====== Source data

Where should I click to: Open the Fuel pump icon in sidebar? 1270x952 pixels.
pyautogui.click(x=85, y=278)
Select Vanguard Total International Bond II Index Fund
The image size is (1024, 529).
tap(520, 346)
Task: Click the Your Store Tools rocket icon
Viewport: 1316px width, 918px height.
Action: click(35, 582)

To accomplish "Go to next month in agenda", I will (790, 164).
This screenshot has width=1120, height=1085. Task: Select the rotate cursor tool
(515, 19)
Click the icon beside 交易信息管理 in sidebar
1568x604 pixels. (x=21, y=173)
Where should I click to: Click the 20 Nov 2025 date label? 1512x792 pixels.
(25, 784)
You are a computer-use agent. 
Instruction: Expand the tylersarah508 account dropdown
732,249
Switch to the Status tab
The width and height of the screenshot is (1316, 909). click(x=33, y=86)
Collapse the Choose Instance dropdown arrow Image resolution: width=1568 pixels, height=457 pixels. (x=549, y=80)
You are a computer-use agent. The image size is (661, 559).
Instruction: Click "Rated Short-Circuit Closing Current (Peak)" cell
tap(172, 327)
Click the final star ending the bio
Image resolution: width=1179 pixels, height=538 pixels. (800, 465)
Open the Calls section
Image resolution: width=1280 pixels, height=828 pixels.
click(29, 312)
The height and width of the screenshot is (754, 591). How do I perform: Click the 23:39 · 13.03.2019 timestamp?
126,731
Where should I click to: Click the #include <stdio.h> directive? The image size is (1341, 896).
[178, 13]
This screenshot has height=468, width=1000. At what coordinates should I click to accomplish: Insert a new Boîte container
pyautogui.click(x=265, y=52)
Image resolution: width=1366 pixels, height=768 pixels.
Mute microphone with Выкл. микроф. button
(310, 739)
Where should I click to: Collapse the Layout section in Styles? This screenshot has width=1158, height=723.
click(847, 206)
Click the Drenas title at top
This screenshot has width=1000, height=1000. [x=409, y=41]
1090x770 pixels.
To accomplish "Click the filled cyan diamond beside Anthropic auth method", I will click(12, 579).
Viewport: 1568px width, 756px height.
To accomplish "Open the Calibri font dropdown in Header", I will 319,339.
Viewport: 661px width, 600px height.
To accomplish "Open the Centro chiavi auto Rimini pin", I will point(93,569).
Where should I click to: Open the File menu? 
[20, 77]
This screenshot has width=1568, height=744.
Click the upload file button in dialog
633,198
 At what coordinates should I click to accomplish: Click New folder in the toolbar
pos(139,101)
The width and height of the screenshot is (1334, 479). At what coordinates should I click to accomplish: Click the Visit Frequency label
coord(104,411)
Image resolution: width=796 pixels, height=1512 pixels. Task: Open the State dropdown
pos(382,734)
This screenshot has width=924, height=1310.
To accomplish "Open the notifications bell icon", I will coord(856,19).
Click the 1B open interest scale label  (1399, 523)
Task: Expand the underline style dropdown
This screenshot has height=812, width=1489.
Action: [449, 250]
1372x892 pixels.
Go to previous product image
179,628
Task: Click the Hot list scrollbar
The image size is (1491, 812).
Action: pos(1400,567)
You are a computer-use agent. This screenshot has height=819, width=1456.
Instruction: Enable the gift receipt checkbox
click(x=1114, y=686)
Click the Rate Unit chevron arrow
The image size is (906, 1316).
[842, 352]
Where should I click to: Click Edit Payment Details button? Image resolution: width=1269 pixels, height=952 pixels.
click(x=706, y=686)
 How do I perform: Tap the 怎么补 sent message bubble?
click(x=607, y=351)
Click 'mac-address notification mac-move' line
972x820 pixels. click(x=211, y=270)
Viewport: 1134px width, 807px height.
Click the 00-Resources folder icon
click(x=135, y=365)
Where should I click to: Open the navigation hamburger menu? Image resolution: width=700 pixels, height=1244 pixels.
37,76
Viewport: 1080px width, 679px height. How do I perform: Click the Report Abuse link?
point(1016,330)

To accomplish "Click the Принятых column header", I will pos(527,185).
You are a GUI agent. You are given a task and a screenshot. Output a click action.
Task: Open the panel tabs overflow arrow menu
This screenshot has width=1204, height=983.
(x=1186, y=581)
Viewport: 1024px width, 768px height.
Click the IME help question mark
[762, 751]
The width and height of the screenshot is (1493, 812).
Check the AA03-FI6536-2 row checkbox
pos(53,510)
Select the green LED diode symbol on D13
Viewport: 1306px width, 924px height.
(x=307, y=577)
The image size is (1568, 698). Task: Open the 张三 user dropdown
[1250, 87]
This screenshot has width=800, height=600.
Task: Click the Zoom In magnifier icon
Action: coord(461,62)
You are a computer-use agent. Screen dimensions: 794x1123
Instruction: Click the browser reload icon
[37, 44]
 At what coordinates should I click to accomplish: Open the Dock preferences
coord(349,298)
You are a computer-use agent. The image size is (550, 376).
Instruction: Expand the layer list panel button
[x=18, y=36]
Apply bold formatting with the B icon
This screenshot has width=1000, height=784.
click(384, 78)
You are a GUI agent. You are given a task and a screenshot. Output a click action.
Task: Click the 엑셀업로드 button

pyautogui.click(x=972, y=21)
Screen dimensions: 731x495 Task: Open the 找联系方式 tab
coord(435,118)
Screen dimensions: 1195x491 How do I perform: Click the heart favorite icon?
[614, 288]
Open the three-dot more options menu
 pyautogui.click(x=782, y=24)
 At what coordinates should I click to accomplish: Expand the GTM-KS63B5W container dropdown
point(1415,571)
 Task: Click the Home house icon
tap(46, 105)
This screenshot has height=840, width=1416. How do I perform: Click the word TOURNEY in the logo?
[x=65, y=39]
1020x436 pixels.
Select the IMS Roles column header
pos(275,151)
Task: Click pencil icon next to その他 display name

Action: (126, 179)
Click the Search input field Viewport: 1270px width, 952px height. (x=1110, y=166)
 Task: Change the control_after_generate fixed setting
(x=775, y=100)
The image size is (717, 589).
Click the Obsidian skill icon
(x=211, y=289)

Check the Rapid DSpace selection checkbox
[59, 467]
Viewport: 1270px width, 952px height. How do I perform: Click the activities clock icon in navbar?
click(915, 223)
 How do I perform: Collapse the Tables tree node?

============

**Stated task:**
Locate every line in the entries above that contains the string "size", and copy each of those lines.

**Response below:**
The image size is (1024, 529).
You are a computer-use agent. The image size is (661, 559).
Where should I click to: Click the #include <stdio.h> directive? The image size is (1341, 896).
The image size is (1491, 812).
The image size is (906, 1316).
The image size is (1568, 698). Task: Open the 张三 user dropdown
You are a computer-use agent. The image size is (550, 376).
The image size is (717, 589).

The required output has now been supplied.